Background information
- Born: Gugulethu Khumalo 27 June 1991 (age 34) Bulawayo, Zimbabwe
- Origin: Zimbabwe
- Genres: Afro-soul, Afro pop
- Occupations: singer; songwriter; music producer;
- Instrument(s): Vocals, acoustic guitar
- Years active: 2012–present
- Labels: Assali Music
- Website: www.beritaafrosoul.co.za

= Berita =

Zimbabwean singer

Gugulethu Khumalo (born 27 June 1991), best known by her stage name Berita, is a Zimbabwean-born singer, songwriter and music producer. Her music is a combination of soul music containing elements from Afro Jazz, contemporary pop influences as well as South African dance music. She is the owner of the independent record label Assali Music. She is also the founder of the Women of Music Business (WOMB), a pan African women empowerment organisation in the music industry.

==Early life and education==
Berita was born on the 27th of June 1991 in Bulawayo. She is the first born in a family of five. She spent a part of her childhood in Bulawayo and Zhombe where her parents were teachers at Rio Tinto. She attended St Martin de Porres in Zhombe, Nketa Primary school and Greenfield Primary school in Bulawayo. In 2007, she moved to New Zealand with her family in search of greener pastures due to the difficult economic and political climate in Zimbabwe and later moved to South Africa to pursue her tertiary education at Walter Sisulu University in the Eastern Cape.

==Career==
In 2012, she released her debut album titled Conquering Spirit, which peaked at #1 on iTunes and earned her Gold Status on RISA and won the Best African Pop Album award at the 2013 Metro FM Awards.

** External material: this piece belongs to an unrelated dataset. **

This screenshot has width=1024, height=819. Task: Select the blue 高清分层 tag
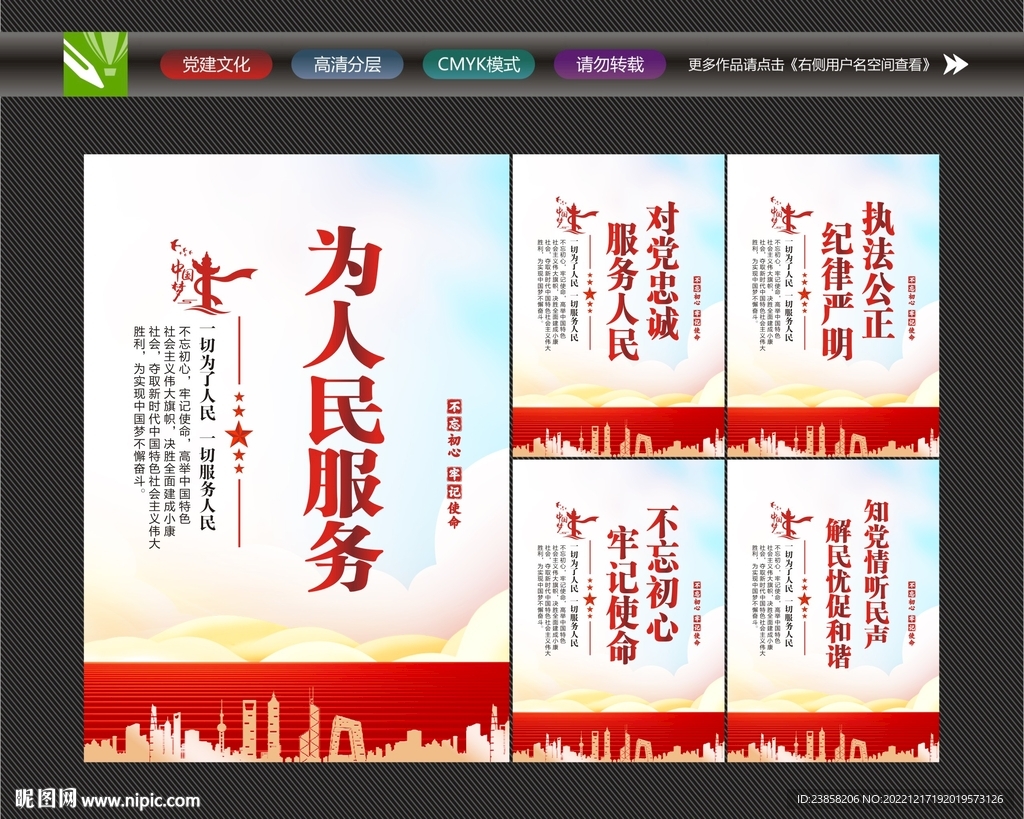coord(346,65)
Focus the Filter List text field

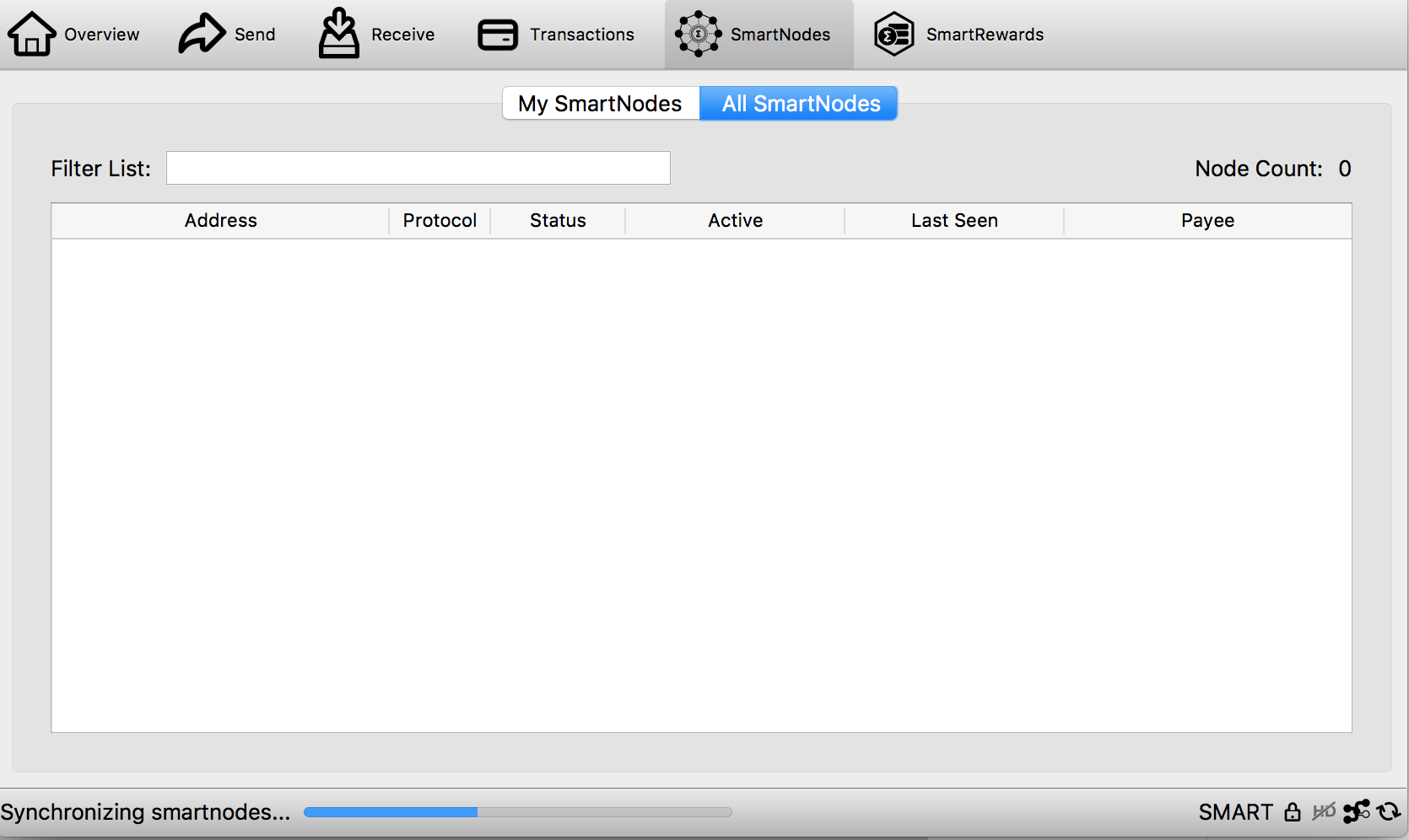coord(418,168)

In 2014, she collaborated with legendary singers Hugh Masekela and Oliver Mtukudzi on the single, "Mwana Wa Mai". That following year she collaborated with Black Motion on the "Mwana Wa Mai" remix.

In 2016, she participated in Coke Studio which resulted in the release of the single, "Vusu Yeke" which she collaborated with rapper, Yanga Chief.

Her single "Ezizweni" peaked #1 on Metro FM’s Top 40 chart and Ukhozi FM’s Top 20 chart And her debut single titled "Ndicel'ikiss" peaked #21 on the radio monitor RAMS charts, recorded under her independent label ASSALI Music. She collaborated with Mobi Dixon on her single "Ezizweni" and Da Capo on "Found You".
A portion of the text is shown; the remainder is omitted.